I have often wondered if it was the fact that Aunt Johnnie lived out most of her adult life in her mother-in-law’s home that gave her an extra special dose of patience. It might have given her a special sensitivity for those of us that felt alone and needed some extra love at times. I always remember Aunt Johnnie fondly during the holiday season, but it is with a special tenderness this year. She passed away in February after a stroke and long illness and a mere five weeks after losing her grown son Bobby to cancer in the middle of January. I hold her and the family she loved so dearly in my thoughts and prayers on this first difficult Christmas with her gone.

Today I continue to feel Aunt Johnnie’s gentle loving spirit. In the bustle of the holidays, she reminds me not to hurry so. She says not to worry about the shopping and the decorating. I hear her voice in the old hymns like Silent Night and Joy to the World. Her single greatest gift to me was the gift of her just being there.

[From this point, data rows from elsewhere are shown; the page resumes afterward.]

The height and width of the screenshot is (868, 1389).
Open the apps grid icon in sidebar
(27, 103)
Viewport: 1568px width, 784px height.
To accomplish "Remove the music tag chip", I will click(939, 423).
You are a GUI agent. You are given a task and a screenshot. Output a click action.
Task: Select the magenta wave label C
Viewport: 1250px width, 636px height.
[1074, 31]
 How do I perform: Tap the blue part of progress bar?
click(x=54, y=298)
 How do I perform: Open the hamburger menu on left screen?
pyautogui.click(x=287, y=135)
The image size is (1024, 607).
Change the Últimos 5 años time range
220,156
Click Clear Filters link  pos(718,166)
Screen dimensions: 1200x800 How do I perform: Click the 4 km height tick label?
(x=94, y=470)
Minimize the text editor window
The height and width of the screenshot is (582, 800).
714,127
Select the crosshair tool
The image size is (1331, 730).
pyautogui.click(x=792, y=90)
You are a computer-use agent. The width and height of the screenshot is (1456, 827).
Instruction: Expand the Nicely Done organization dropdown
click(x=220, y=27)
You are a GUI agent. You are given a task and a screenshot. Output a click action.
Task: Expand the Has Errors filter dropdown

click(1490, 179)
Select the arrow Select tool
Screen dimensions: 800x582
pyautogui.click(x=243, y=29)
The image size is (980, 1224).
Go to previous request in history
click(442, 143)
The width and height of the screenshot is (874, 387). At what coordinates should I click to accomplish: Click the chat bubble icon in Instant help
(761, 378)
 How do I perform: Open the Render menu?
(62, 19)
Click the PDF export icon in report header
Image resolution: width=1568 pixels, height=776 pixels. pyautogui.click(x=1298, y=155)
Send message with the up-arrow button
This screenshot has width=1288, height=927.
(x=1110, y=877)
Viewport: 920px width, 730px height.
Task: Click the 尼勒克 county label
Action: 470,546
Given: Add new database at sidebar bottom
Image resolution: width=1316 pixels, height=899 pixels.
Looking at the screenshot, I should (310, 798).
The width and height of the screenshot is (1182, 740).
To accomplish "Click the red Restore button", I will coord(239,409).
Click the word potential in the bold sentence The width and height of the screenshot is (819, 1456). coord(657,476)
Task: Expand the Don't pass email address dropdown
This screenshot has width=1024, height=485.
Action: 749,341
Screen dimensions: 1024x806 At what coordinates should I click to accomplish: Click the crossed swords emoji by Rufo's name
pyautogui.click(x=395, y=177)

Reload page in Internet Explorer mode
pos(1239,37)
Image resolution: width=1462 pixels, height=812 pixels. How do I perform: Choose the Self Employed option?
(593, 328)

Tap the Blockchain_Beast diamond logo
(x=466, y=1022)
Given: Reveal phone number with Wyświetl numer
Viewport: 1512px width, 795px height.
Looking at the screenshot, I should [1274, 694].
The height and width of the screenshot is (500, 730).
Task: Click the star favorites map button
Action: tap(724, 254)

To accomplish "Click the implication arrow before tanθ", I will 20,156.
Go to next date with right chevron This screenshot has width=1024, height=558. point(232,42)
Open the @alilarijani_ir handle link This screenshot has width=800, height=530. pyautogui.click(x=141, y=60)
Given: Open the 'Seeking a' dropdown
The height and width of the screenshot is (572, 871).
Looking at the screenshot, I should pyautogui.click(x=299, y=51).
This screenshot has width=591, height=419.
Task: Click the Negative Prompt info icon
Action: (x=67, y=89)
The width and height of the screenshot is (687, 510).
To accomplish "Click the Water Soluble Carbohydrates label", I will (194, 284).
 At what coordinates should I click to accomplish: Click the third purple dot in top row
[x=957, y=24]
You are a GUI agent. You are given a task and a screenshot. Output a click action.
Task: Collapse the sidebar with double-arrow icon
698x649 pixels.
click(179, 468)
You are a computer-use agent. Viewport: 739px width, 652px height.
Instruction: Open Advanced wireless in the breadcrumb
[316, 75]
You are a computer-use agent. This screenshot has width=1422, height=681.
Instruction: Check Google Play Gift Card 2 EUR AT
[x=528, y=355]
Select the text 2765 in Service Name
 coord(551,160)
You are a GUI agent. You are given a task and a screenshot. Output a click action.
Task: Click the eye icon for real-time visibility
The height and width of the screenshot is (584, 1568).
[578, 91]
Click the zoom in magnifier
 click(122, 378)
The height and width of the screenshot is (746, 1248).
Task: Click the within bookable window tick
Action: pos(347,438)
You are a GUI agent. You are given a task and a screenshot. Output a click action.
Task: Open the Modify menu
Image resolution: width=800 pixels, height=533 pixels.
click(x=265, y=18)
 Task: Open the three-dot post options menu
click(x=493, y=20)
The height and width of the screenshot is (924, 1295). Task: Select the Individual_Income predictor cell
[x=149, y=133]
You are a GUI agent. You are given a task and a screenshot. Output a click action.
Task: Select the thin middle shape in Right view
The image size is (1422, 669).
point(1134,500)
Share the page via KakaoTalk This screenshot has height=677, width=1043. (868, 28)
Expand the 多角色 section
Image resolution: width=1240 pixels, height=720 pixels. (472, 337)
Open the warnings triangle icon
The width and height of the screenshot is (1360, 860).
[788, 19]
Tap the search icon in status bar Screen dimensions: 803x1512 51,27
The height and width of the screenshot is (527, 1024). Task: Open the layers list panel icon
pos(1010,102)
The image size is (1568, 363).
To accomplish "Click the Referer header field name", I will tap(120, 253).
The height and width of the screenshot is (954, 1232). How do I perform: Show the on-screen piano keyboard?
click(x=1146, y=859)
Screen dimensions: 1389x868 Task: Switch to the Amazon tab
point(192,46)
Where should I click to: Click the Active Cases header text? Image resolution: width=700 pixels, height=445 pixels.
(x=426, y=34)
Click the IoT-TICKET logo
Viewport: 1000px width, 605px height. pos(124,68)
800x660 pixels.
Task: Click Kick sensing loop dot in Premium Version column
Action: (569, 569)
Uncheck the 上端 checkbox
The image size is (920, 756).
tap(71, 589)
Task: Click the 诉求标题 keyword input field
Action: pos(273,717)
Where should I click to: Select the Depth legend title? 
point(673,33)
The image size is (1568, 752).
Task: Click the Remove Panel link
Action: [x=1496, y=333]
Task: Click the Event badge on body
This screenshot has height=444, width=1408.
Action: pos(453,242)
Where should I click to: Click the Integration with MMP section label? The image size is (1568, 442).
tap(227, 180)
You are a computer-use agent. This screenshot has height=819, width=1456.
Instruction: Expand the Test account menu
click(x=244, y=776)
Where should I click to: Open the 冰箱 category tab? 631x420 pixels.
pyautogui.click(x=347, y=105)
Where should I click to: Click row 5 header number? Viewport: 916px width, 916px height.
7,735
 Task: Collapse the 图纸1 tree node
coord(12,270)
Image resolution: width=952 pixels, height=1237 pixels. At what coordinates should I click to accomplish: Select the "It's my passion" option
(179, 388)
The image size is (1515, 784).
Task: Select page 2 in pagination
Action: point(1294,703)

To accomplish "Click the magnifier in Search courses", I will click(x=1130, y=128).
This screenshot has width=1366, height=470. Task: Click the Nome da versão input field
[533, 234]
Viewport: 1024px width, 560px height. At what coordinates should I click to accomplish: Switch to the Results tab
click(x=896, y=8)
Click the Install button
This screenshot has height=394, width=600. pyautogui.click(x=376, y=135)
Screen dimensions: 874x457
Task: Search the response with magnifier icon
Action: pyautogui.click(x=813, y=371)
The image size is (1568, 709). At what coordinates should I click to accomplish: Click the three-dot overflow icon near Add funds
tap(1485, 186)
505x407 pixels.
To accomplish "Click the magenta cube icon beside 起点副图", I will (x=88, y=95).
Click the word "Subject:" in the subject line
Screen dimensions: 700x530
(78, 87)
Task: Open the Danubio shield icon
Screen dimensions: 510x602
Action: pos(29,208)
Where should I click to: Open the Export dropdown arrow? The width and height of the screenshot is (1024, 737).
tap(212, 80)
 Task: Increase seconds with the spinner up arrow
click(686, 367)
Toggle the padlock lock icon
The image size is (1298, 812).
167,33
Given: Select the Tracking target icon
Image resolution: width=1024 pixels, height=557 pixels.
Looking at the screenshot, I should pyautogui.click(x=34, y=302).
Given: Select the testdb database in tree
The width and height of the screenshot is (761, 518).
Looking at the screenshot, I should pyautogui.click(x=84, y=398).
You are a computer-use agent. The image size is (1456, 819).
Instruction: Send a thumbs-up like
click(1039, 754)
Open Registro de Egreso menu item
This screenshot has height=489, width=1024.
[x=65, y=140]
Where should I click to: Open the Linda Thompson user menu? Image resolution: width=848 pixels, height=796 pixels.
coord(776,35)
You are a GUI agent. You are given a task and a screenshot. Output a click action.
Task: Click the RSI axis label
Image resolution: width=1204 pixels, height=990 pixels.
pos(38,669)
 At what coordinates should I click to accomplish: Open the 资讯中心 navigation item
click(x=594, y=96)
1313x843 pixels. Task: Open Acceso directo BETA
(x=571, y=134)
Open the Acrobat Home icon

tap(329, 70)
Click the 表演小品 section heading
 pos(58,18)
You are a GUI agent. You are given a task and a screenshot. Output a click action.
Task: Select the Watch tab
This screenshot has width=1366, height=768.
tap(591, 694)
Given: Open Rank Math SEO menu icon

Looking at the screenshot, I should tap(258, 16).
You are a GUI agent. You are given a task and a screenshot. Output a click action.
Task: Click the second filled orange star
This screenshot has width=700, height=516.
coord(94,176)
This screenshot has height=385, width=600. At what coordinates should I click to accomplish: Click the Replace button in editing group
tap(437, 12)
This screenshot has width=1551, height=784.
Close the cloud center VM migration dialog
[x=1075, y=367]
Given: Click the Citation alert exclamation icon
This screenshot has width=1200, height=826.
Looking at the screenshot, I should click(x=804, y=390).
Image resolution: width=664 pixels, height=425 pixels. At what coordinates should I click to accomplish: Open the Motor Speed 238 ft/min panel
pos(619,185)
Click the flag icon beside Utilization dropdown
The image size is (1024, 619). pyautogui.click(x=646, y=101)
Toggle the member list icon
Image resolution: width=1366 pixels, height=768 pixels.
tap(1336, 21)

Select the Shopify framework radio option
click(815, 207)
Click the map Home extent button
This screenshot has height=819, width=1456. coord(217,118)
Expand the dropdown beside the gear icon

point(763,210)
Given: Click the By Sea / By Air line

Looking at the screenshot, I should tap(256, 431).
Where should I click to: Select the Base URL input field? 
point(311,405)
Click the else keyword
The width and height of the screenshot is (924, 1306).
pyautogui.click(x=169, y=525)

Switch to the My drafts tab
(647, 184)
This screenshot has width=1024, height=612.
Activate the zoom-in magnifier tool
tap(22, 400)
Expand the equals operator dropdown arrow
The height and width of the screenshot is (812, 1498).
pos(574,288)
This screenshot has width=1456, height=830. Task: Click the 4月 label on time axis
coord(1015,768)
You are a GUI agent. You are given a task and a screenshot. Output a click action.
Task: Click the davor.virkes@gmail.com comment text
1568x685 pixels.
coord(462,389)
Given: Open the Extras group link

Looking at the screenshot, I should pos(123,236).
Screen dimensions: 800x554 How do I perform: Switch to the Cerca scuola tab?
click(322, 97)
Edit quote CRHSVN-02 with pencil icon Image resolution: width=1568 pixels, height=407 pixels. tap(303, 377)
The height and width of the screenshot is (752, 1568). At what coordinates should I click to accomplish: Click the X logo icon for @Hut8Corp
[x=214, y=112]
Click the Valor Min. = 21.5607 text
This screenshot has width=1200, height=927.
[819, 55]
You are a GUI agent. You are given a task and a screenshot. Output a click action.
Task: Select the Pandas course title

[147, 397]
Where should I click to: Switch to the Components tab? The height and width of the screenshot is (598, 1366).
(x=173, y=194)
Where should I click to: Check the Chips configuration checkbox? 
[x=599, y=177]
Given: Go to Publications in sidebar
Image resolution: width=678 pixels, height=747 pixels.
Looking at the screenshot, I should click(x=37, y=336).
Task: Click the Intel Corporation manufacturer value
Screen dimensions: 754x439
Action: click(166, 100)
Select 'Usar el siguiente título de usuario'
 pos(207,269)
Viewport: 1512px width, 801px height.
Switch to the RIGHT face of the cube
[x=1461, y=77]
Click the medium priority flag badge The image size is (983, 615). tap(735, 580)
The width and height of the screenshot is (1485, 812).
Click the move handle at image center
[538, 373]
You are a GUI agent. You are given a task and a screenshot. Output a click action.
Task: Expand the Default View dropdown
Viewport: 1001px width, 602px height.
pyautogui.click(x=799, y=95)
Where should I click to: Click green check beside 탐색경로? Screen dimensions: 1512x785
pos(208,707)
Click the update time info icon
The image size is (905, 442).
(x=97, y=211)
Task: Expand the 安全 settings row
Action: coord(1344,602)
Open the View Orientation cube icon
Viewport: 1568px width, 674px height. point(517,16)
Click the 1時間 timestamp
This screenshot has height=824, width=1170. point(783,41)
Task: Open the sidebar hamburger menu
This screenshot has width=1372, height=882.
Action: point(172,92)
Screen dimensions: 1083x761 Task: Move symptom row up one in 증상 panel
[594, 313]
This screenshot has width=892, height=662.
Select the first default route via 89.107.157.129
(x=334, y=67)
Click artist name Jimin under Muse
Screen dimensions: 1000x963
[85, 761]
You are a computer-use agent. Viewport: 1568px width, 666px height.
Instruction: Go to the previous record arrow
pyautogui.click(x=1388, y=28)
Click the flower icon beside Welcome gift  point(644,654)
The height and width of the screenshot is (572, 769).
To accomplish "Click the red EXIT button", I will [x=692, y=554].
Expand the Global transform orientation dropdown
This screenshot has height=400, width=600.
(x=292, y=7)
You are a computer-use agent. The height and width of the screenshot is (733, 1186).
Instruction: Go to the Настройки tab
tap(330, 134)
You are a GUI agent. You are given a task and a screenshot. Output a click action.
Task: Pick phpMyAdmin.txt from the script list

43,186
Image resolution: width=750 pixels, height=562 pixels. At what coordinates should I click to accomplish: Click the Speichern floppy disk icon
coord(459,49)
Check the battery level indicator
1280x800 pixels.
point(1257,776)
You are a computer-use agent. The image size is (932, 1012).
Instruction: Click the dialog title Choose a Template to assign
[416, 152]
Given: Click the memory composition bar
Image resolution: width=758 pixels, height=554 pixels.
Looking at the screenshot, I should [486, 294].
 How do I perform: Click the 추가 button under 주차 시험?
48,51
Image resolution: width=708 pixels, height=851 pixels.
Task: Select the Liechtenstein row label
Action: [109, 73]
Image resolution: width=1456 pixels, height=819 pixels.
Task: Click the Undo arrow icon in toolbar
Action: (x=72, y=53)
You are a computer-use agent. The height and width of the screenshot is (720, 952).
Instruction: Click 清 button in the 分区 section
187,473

At the time, I doubt Aunt Johnnie felt she was doing anything special for me; she was just being herself and sharing her love with me. In the act of making enough room for me to sit beside her on that bench, it allowed me to feel truly special.

Susan dedicates this piece to the memory of her beloved aunt, Johnnie Mae Wallace Young (1933-2015). May you all feel the love and peace of the holiday season.